As he innocently pours milk on his cereal and anticipates a nice breakfast with his wife on the screened porch this beautiful morning, I'm sure he doesn't suspect the trap. I've been pouring over curriculum choices for an hour, ready to present my $800 idea and not really interested in his opinion, only his support. (wince)
He takes the bait. Gives his alternate opinion. Puts me on the defensive. Gives me a "fine, do what you want" and stalks off.
After 20 years as a Christian, 18 years as a loving wife, and 8 years as a devoted homeschool teacher, you'd think I'd have squelched this sin-habit of Just Tell Me What I Want To Hear. I scour marriage and homeschool life books, sincerely trying to internalize the sage advice of smart and savvy women who have mastered the art of submission in marriage.

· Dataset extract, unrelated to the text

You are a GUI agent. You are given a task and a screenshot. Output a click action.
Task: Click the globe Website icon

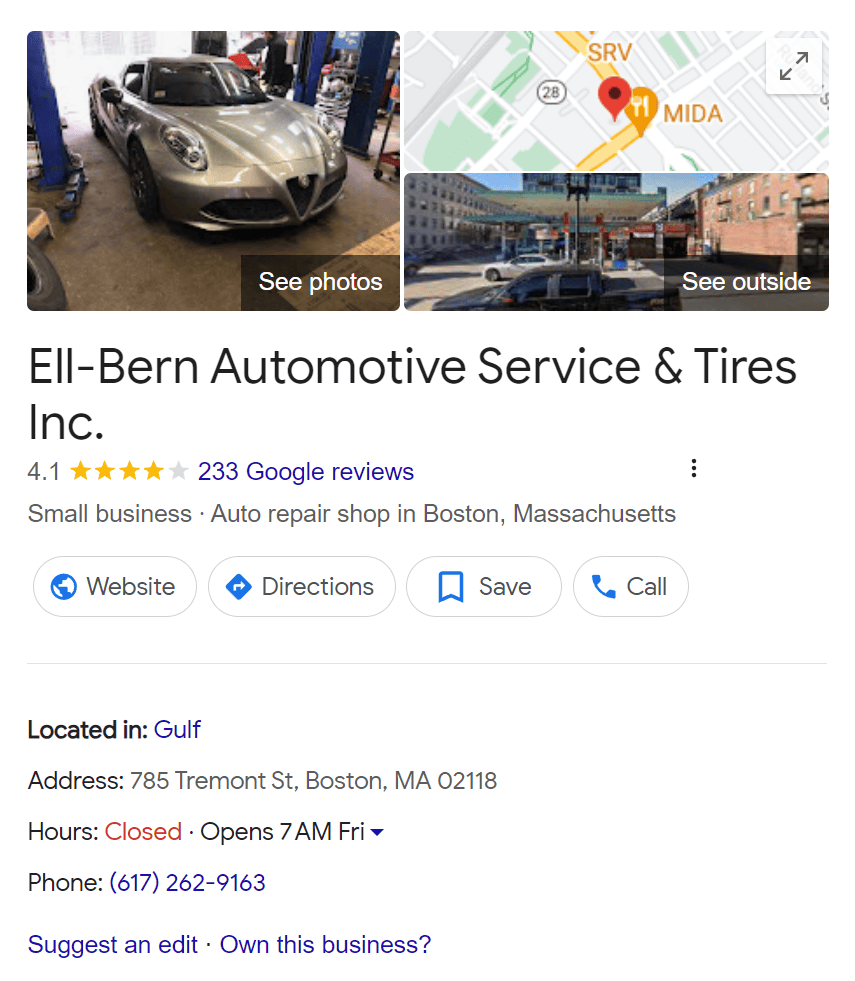tap(64, 587)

Yet I hold this homeschooling endeavor tight to my chest with a Mother-Knows-Best attitude. Sure, I'll submit to his opinions on new computers and when the right time is to build a deck. But not this. It's my hill to live or die on. (deeper wince)
I slink off to the bedroom, stewing because he has questioned the validity of my idea. He sits alone on the porch with his cereal and private thoughts. I slide into the shower, feeling it coming, the gentle conviction that flows from a heart given over to a Spirit Who calls out sin. It's not guilt that washes over me.
It's love.
A Love that makes me want to love.
And here is what I know about the man I gave my heart to on a warm June day. He will come and find me. He will pull me to him and apologize for hurting my feelings. He will not leave for work without making things right. And here is what I know about myself. I will move into his arms and I will apologize, too, and confess I set him up to fail.
Yes, there it is, the knock on the bedroom door. He has come. My love.